##### Data for processing
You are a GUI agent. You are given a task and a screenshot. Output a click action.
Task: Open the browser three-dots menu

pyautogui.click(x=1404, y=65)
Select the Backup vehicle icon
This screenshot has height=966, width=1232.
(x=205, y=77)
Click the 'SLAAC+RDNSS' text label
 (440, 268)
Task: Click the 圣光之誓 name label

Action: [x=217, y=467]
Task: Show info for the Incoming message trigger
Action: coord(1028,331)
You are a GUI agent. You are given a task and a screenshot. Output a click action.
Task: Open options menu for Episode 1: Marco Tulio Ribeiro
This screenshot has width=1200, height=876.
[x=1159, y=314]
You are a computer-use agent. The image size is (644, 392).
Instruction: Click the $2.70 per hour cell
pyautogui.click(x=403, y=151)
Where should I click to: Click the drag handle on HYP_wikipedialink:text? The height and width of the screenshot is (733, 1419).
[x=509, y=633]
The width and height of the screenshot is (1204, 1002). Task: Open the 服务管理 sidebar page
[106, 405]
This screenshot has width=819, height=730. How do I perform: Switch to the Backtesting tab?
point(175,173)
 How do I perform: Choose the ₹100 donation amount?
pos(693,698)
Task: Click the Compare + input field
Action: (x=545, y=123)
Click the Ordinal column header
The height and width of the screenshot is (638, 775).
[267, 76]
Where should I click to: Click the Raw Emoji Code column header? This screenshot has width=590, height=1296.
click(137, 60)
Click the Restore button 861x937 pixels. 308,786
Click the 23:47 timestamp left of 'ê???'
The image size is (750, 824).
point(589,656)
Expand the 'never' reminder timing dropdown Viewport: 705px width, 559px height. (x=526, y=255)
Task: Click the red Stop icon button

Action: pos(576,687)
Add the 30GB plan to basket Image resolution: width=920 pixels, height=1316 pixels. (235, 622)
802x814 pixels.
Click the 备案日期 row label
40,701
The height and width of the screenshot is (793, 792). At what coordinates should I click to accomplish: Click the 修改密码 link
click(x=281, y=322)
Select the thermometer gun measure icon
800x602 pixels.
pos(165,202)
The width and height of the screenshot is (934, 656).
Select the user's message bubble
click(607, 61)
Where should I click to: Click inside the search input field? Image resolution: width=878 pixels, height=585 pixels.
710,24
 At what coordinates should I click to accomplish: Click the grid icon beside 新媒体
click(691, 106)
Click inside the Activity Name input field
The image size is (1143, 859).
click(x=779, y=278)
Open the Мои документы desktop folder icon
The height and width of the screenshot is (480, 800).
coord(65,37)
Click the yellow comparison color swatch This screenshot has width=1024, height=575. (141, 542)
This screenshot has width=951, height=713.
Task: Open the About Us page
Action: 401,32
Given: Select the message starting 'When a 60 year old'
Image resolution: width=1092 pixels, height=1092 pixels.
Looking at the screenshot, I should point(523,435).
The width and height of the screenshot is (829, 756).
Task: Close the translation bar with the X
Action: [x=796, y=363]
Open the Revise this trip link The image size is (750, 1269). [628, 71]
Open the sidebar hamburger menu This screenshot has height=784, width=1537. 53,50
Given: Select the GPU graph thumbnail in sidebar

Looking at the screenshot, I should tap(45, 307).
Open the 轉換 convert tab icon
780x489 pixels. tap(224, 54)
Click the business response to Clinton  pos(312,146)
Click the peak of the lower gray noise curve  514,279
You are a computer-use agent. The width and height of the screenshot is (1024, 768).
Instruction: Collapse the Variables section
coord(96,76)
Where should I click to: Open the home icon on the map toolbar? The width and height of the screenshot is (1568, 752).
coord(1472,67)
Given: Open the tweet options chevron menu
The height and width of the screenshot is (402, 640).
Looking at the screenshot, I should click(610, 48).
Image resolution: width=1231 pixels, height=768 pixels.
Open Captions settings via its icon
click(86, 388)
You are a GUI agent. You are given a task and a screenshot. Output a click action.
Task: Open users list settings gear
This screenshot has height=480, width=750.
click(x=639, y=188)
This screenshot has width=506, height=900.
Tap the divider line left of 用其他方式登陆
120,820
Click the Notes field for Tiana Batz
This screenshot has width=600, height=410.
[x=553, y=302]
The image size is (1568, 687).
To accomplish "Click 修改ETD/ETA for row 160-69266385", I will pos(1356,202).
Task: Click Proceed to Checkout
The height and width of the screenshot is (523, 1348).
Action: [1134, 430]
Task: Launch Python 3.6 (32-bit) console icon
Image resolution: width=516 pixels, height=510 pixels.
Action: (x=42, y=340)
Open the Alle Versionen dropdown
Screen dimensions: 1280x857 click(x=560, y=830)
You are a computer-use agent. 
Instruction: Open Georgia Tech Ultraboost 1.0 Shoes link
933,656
##########
**Work required**
Every record shown above must be echoed exactly.

**Result below**
You are a GUI agent. You are given a task and a screenshot. Output a click action.
Task: Open the browser three-dots menu

pyautogui.click(x=1404, y=65)
Select the Backup vehicle icon
This screenshot has height=966, width=1232.
(x=205, y=77)
Click the 'SLAAC+RDNSS' text label
 (440, 268)
Task: Click the 圣光之誓 name label

Action: [x=217, y=467]
Task: Show info for the Incoming message trigger
Action: coord(1028,331)
You are a GUI agent. You are given a task and a screenshot. Output a click action.
Task: Open options menu for Episode 1: Marco Tulio Ribeiro
This screenshot has width=1200, height=876.
[x=1159, y=314]
You are a computer-use agent. The image size is (644, 392).
Instruction: Click the $2.70 per hour cell
pyautogui.click(x=403, y=151)
Where should I click to: Click the drag handle on HYP_wikipedialink:text? The height and width of the screenshot is (733, 1419).
[x=509, y=633]
The width and height of the screenshot is (1204, 1002). Task: Open the 服务管理 sidebar page
[106, 405]
This screenshot has width=819, height=730. How do I perform: Switch to the Backtesting tab?
point(175,173)
 How do I perform: Choose the ₹100 donation amount?
pos(693,698)
Task: Click the Compare + input field
Action: (x=545, y=123)
Click the Ordinal column header
The height and width of the screenshot is (638, 775).
[267, 76]
Where should I click to: Click the Raw Emoji Code column header? This screenshot has width=590, height=1296.
click(137, 60)
Click the Restore button 861x937 pixels. 308,786
Click the 23:47 timestamp left of 'ê???'
The image size is (750, 824).
point(589,656)
Expand the 'never' reminder timing dropdown Viewport: 705px width, 559px height. (x=526, y=255)
Task: Click the red Stop icon button

Action: pos(576,687)
Add the 30GB plan to basket Image resolution: width=920 pixels, height=1316 pixels. (235, 622)
802x814 pixels.
Click the 备案日期 row label
40,701
The height and width of the screenshot is (793, 792). At what coordinates should I click to accomplish: Click the 修改密码 link
click(x=281, y=322)
Select the thermometer gun measure icon
800x602 pixels.
pos(165,202)
The width and height of the screenshot is (934, 656).
Select the user's message bubble
click(607, 61)
Where should I click to: Click inside the search input field? Image resolution: width=878 pixels, height=585 pixels.
710,24
 At what coordinates should I click to accomplish: Click the grid icon beside 新媒体
click(691, 106)
Click inside the Activity Name input field
The image size is (1143, 859).
click(x=779, y=278)
Open the Мои документы desktop folder icon
The height and width of the screenshot is (480, 800).
coord(65,37)
Click the yellow comparison color swatch This screenshot has width=1024, height=575. (141, 542)
This screenshot has width=951, height=713.
Task: Open the About Us page
Action: 401,32
Given: Select the message starting 'When a 60 year old'
Image resolution: width=1092 pixels, height=1092 pixels.
Looking at the screenshot, I should point(523,435).
The width and height of the screenshot is (829, 756).
Task: Close the translation bar with the X
Action: [x=796, y=363]
Open the Revise this trip link The image size is (750, 1269). [628, 71]
Open the sidebar hamburger menu This screenshot has height=784, width=1537. 53,50
Given: Select the GPU graph thumbnail in sidebar

Looking at the screenshot, I should tap(45, 307).
Open the 轉換 convert tab icon
780x489 pixels. tap(224, 54)
Click the business response to Clinton  pos(312,146)
Click the peak of the lower gray noise curve  514,279
You are a computer-use agent. The width and height of the screenshot is (1024, 768).
Instruction: Collapse the Variables section
coord(96,76)
Where should I click to: Open the home icon on the map toolbar? The width and height of the screenshot is (1568, 752).
coord(1472,67)
Given: Open the tweet options chevron menu
The height and width of the screenshot is (402, 640).
Looking at the screenshot, I should click(610, 48).
Image resolution: width=1231 pixels, height=768 pixels.
Open Captions settings via its icon
click(86, 388)
You are a GUI agent. You are given a task and a screenshot. Output a click action.
Task: Open users list settings gear
This screenshot has height=480, width=750.
click(x=639, y=188)
This screenshot has width=506, height=900.
Tap the divider line left of 用其他方式登陆
120,820
Click the Notes field for Tiana Batz
This screenshot has width=600, height=410.
[x=553, y=302]
The image size is (1568, 687).
To accomplish "Click 修改ETD/ETA for row 160-69266385", I will pos(1356,202).
Task: Click Proceed to Checkout
The height and width of the screenshot is (523, 1348).
Action: [1134, 430]
Task: Launch Python 3.6 (32-bit) console icon
Image resolution: width=516 pixels, height=510 pixels.
Action: (x=42, y=340)
Open the Alle Versionen dropdown
Screen dimensions: 1280x857 click(x=560, y=830)
You are a computer-use agent. 
Instruction: Open Georgia Tech Ultraboost 1.0 Shoes link
933,656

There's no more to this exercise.